Over the coming months, we will discover whether loyalty to the badge is enough to keep Harry Kane at Tottenham Hotspur.
Spurs are out of the Champions League and the FA Cup. They are struggling in eighth in the Premier League and wondering if they will secure enough points to qualify for European football for next season. For most elite strikers, this would seem like a good time to find a new club.
Kane has been sidelined with a hamstring injury since New Year's Day, but he is stepping up his recovery and hoping to save their season. But when this campaign ends, he has a big decision to make over what happens next.
Can he switch his mindset from challenging for the Premier League title and Champions League crown to competing for fifth-place in the Premier League?
And is that really enough for a player considered to be one of the best strikers on the planet?
He has always been true to Tottenham, sticking with them when he could have looked to move. There has been interest in him, particularly from the two Manchester clubs, but Kane always kept his focus on taking Tottenham to the top instead.
That could now change, with several sources suggesting to Bleacher Report that the England international is getting itchy feet for the first time.
A failure to qualify for next season's Champions League is going to be a major factor that could agitate Kane into talks with the club over his future.
"Kane loves the club, but he doesn't want to be a club hero that looks back on his career one day and has no trophies to show for it," explained one insider.
His issue is this: Kane signed a big-money, six-year contract in 2018, and Daniel Levy would not listen to any offer for the player unless they were happy to negotiate in advance of £150 million.

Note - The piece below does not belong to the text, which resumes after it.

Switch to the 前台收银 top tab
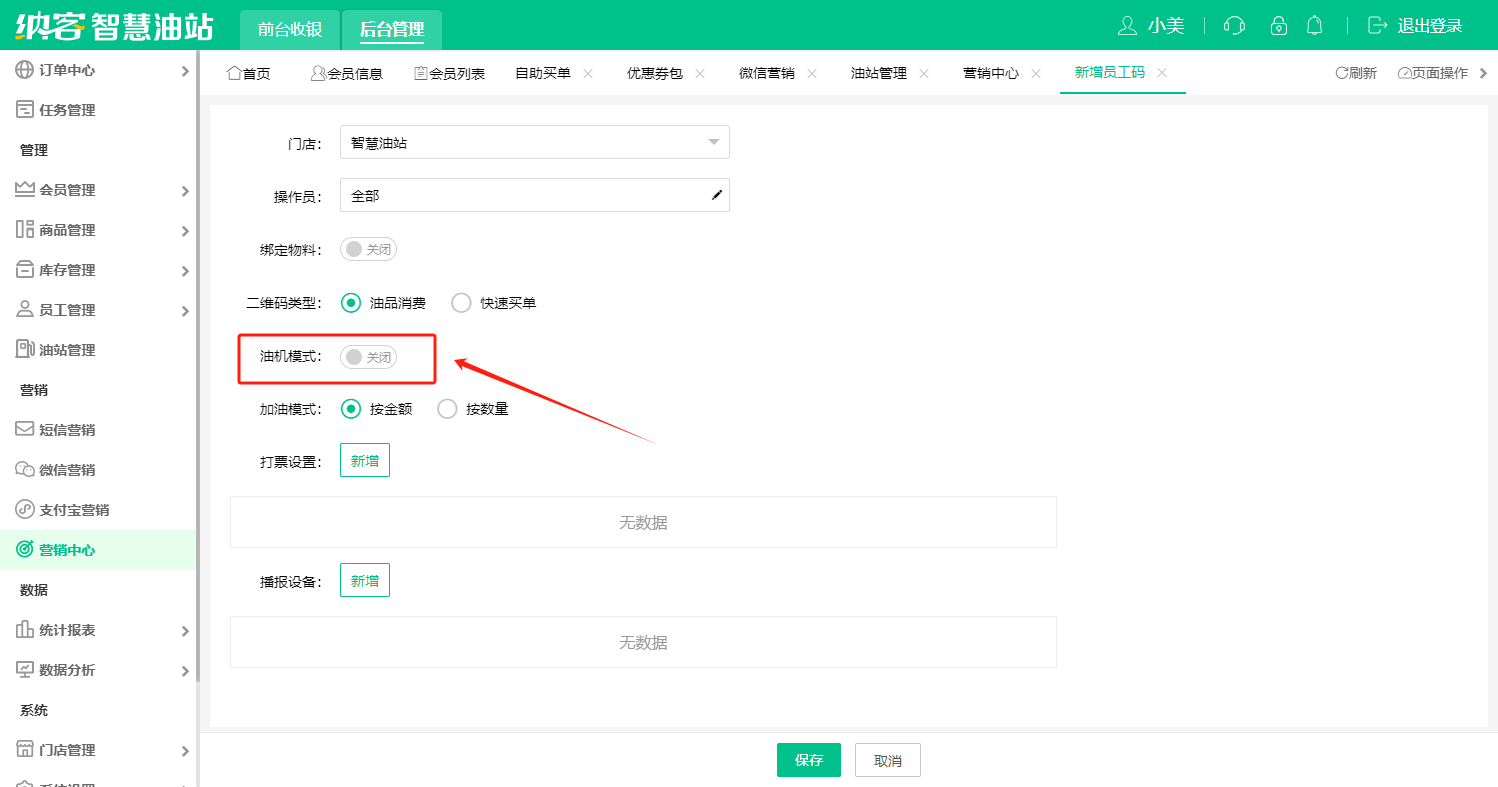Viewport: 1498px width, 787px height. (290, 29)

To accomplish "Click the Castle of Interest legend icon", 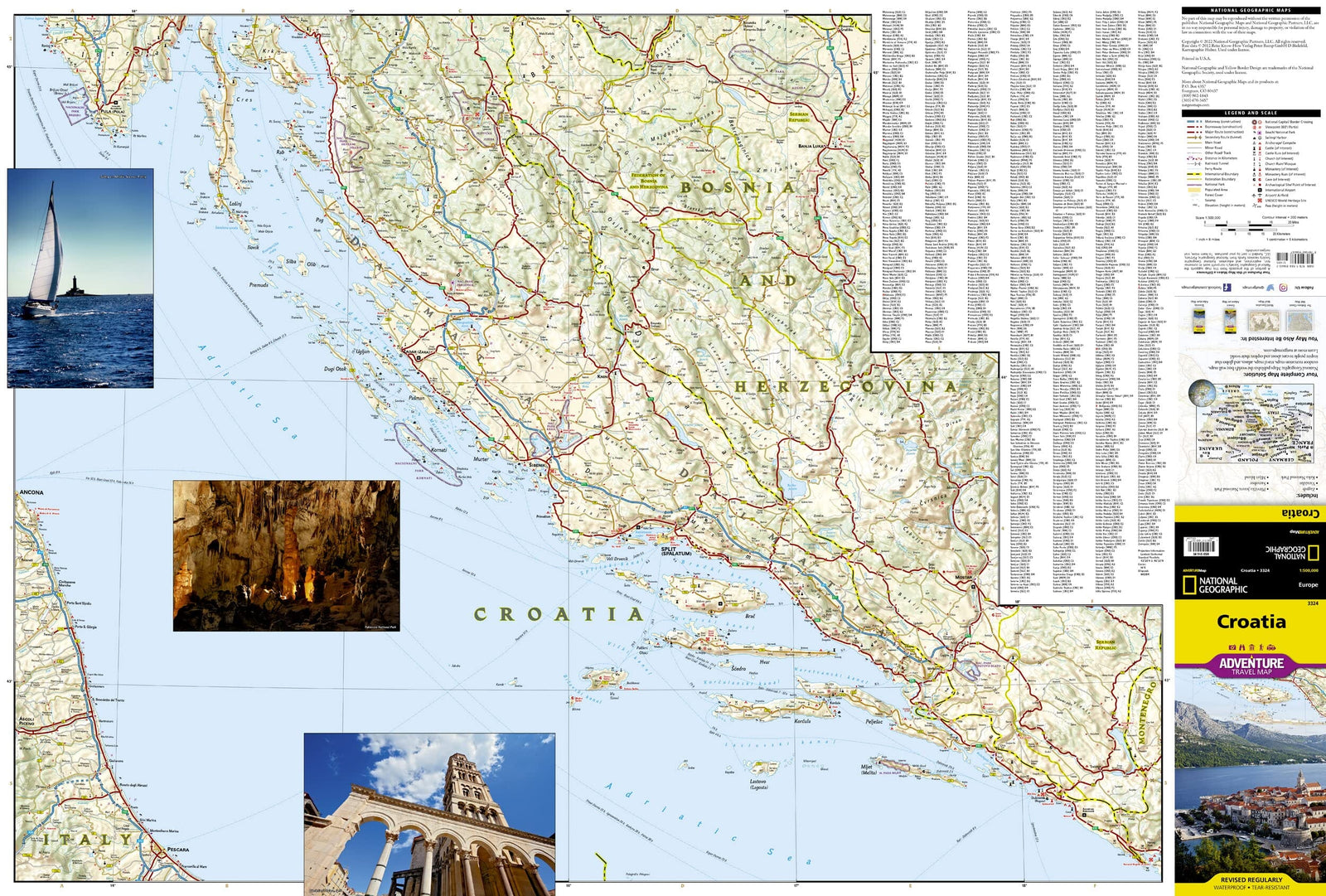I will (1253, 148).
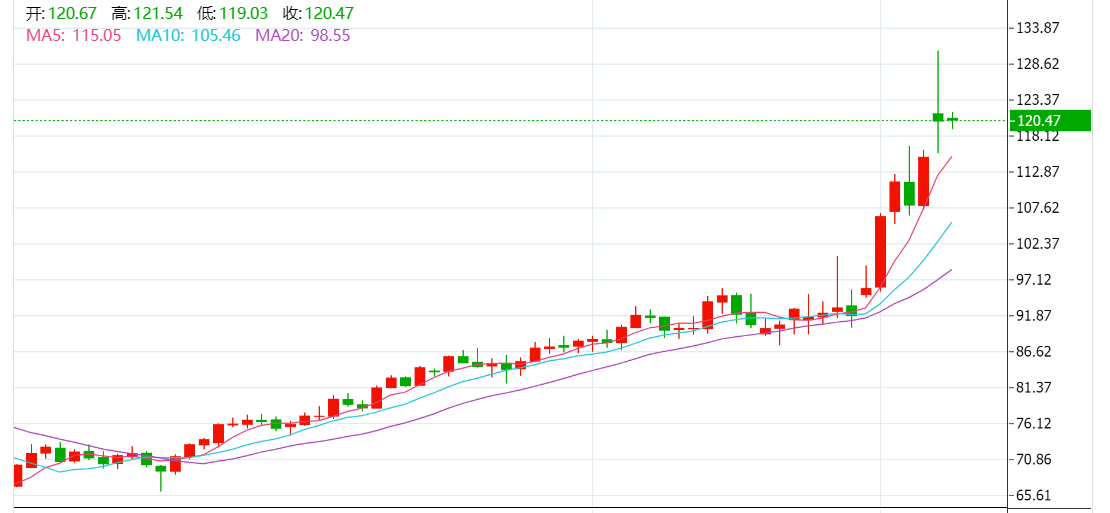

Which teams could open up as a realistic landing spot for Kane at that price?
United have long admired the player, but there are a couple of obstacles in the way before anything can get going. First, they are focusing on Jadon Sancho as their top transfer target—a deal that could set them back in advance of £100 million. Also, they would not pursue the player until it became clear Spurs were open to selling him. At the moment, they have had no sign that would be the case.
As for City, the possibility is there. Sources close to the situation say the club were interested in speaking to Kane two years ago before he signed a new contract. He still has plenty of admirers at the club, including Pep Guardiola.
However, the fact Sergio Aguero remains would be an issue with any pursuit of Kane this summer. While City are on the lookout for options to lead the line once the Argentinian is ready to move on, there is a determination not to make him feel pushed out.
Of course, with both these clubs, there is also a question mark over whether they will be able to offer Champions League football anyway.
Chelsea would love to sign him too—and they are on the hunt for a striker—but that transfer from a London rival club is simply a non-starter.
So how about a move to La Liga?
Real Madrid are often linked but will only turn to Kane if they see no sign of Kylian Mbappe joining from Paris Saint-Germain, sources in Spain say.
That could open the door to Barcelona, who also have an eye on Kane and are looking to recruit a replacement for Luis Suarez this summer.
The problem in both cases, according to insiders, is that Kane is torn over whether a move abroad would work for him—personally or professionally. He would, of course, have to seriously consider offers from any European giant—Juventus are being linked at the moment—but it is thought he would prefer to remain in the Premier League.
There is another angle to all of this, of course.
His old Spurs boss Mauricio Pochettino is expected to return to management this year, and when he does, Kane will undoubtedly be linked with joining him again. It's definitely a situation worth watching closely.
Spurs sources insist the club are comfortable with their current situation.
The player earns a basic wage of £200,000-a-week, and add-ons can take that towards the region of £300,000-a-week. It's a good deal.
On the B/R Football Ranks podcast this week, I suggested they might have to make his terms even more special if he is to stick with them, but other sources have since told me that would not change much.
The player is not motivated by cash. As one source told me: "What difference is that going to make to him at this stage?" It's a fair point.
Kane's last action in a Spurs shirt was to score a disallowed goal against Southampton—his next action will be to return to the side and wrestle Wolves, Sheffield United and Manchester United for fifth-place in the Premier League.
He is not a man likely to cause a scene publicly over what he wants to do next, but Kane is having to consider his future for the first time.
His problem is that even if he wants to leave, it just might not be possible.